Task statement >>
Determine how many lines of the listing below contain the word "warning". Reply with that number only.

Data supplied >>

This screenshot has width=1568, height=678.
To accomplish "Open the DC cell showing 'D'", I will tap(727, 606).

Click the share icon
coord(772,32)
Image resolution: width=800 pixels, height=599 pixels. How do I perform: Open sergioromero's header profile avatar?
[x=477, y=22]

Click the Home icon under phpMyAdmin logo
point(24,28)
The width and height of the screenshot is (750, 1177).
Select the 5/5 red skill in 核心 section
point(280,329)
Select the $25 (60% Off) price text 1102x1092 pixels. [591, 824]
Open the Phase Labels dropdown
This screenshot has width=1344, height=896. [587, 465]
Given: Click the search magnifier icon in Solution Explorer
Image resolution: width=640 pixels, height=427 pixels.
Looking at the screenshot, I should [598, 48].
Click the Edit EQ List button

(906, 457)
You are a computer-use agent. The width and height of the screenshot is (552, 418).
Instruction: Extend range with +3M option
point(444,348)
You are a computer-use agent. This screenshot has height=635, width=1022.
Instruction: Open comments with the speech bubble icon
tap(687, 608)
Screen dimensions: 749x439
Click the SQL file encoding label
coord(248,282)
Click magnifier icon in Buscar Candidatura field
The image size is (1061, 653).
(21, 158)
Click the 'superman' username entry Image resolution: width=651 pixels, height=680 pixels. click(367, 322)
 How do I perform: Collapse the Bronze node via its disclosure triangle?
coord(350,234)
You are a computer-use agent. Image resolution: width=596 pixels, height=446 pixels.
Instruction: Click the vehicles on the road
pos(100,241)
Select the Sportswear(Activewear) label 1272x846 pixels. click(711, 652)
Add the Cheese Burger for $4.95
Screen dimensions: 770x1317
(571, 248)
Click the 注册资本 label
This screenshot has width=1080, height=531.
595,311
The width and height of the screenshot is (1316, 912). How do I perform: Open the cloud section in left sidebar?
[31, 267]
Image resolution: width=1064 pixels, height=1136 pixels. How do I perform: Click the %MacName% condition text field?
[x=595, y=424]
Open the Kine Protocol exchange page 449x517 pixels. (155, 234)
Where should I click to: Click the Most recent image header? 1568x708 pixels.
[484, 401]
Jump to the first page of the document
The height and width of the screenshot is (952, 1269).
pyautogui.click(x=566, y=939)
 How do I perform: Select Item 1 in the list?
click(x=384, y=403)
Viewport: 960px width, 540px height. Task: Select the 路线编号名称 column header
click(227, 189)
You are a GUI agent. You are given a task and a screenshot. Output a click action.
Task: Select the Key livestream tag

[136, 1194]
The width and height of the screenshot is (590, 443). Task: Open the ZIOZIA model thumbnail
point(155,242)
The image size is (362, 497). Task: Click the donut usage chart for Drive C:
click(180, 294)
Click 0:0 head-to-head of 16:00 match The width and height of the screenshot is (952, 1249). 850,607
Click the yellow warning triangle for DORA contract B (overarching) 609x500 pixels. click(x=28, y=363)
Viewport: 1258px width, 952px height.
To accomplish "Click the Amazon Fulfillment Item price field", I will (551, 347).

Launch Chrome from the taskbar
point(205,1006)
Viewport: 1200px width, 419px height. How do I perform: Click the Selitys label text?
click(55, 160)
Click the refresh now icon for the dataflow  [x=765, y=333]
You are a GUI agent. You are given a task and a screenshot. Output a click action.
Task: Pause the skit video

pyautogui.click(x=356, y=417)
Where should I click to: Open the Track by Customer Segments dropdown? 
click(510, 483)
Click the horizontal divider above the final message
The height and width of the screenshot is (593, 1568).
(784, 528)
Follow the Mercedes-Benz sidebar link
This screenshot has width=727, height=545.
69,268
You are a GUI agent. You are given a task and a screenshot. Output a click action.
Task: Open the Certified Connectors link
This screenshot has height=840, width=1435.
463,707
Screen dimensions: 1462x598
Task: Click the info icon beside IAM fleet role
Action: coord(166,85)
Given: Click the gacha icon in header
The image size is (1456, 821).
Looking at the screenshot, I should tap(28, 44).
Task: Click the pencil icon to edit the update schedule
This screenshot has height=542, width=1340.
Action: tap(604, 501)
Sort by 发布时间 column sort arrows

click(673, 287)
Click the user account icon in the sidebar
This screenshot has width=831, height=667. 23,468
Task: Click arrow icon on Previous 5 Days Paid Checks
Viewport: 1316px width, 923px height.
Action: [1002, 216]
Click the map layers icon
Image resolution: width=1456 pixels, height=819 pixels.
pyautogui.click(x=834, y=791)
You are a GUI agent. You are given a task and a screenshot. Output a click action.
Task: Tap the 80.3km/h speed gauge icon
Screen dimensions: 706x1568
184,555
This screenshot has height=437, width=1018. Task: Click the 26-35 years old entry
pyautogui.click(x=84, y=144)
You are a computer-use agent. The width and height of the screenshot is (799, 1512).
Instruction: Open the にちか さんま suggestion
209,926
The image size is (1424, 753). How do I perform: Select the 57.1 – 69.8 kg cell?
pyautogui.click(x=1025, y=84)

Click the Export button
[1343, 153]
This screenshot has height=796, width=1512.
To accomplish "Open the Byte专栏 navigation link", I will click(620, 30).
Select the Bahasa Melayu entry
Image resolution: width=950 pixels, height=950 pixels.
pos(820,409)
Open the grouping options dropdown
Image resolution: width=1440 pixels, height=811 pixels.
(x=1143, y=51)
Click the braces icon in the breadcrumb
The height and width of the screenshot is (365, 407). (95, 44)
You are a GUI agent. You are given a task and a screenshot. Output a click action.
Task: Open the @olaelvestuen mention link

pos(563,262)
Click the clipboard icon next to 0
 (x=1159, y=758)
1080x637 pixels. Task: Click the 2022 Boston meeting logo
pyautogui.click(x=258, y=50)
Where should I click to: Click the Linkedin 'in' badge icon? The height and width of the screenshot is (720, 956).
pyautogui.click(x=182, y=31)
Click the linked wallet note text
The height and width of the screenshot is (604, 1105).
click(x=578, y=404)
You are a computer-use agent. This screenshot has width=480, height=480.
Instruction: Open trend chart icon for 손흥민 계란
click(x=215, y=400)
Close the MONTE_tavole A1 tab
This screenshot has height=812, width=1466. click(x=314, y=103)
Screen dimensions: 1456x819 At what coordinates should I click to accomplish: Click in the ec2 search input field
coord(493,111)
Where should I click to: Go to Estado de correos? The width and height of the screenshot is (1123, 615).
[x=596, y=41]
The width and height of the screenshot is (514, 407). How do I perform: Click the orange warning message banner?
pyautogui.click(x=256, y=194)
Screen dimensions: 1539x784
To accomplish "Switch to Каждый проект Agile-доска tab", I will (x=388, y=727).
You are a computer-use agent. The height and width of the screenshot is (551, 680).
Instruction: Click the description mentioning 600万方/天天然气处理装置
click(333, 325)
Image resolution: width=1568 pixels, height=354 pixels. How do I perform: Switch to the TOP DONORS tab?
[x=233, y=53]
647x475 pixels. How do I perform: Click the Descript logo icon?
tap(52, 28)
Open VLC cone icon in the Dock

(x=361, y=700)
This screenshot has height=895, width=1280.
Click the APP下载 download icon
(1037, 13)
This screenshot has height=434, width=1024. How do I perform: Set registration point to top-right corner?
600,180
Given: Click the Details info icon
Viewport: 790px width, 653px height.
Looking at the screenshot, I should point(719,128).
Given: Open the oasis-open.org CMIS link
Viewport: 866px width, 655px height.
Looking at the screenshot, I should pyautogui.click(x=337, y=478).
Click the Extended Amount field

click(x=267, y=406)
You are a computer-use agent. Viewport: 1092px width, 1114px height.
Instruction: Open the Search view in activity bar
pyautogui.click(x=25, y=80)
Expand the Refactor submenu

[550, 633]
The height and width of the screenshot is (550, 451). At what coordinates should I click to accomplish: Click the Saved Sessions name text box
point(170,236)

Answer >>
2